Task requirements: What are the lines from the one containing "Task: Select the 22490 x-axis tick label" through the last line of the records below? Return them exactly, leaving out pictures.

##### Source data

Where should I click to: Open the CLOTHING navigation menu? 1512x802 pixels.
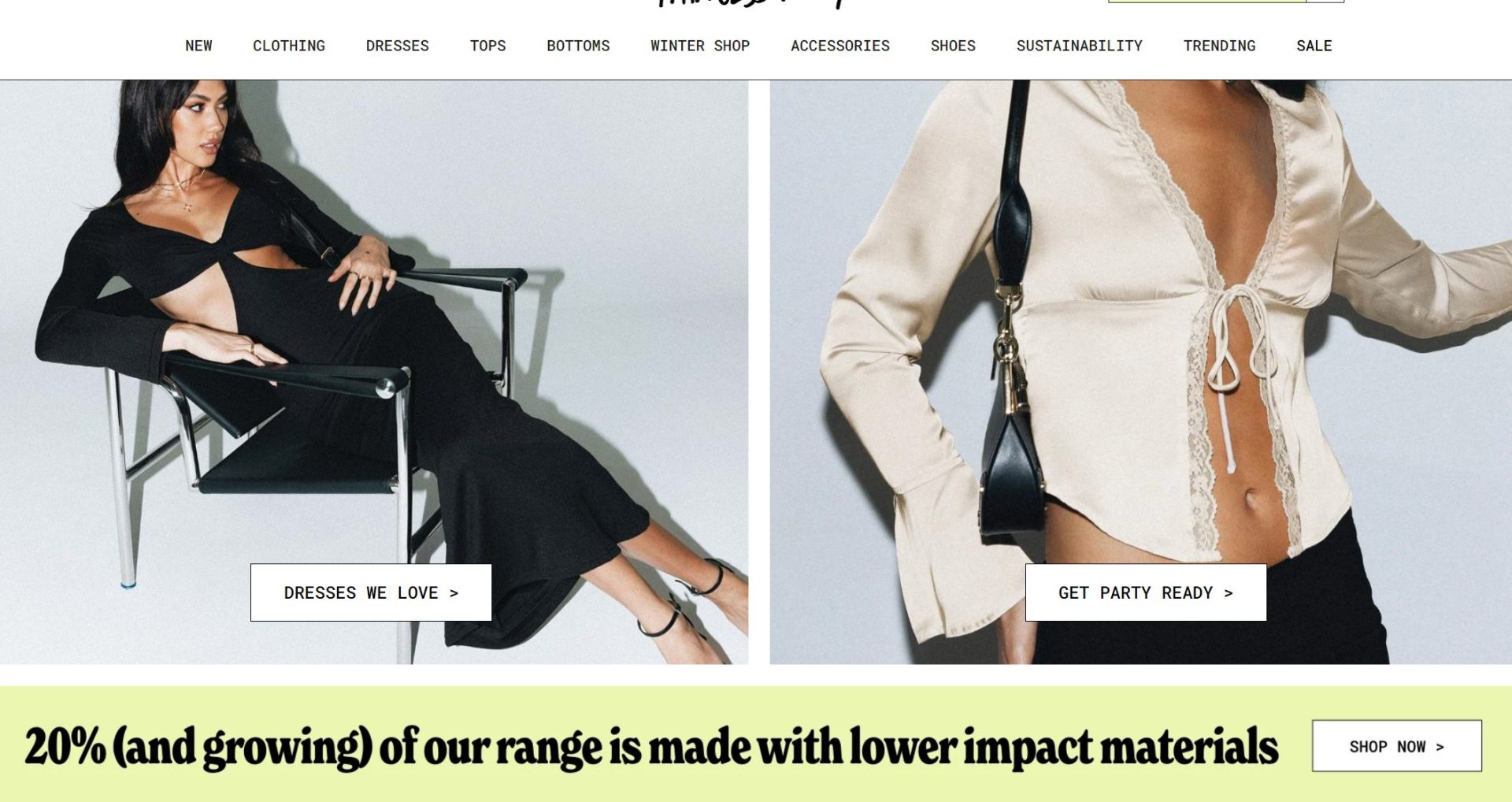click(x=289, y=46)
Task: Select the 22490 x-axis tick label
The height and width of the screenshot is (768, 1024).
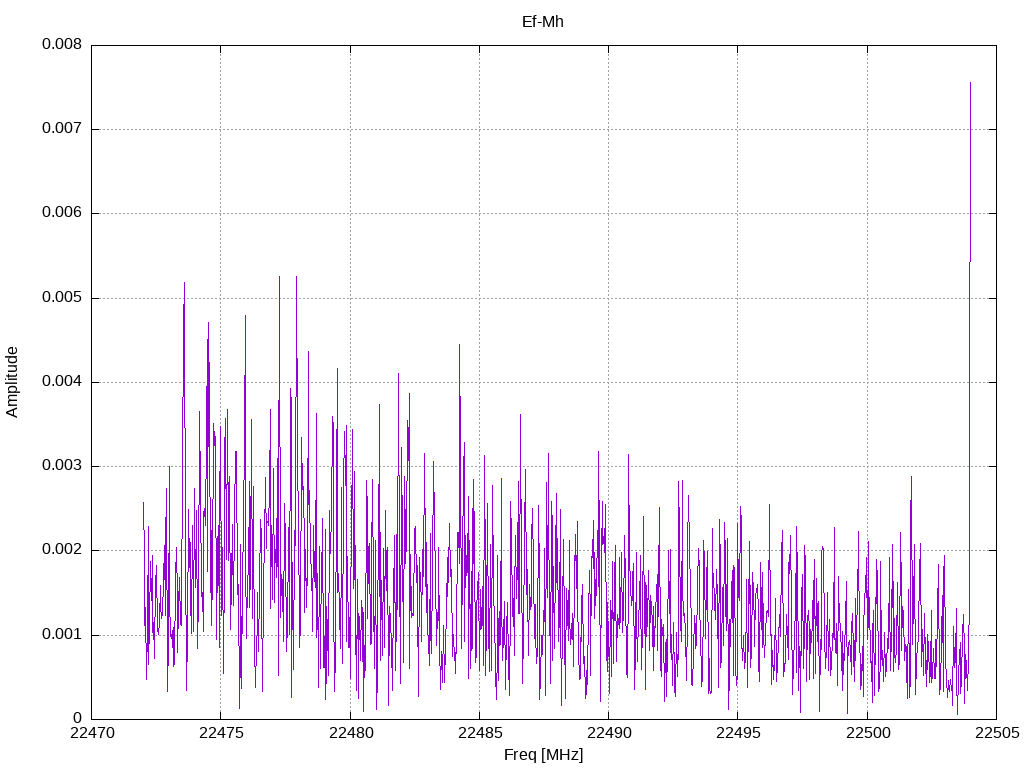Action: 608,734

##########

Response to this exercise:
Task: Select the 22490 x-axis tick label
The height and width of the screenshot is (768, 1024).
Action: 608,734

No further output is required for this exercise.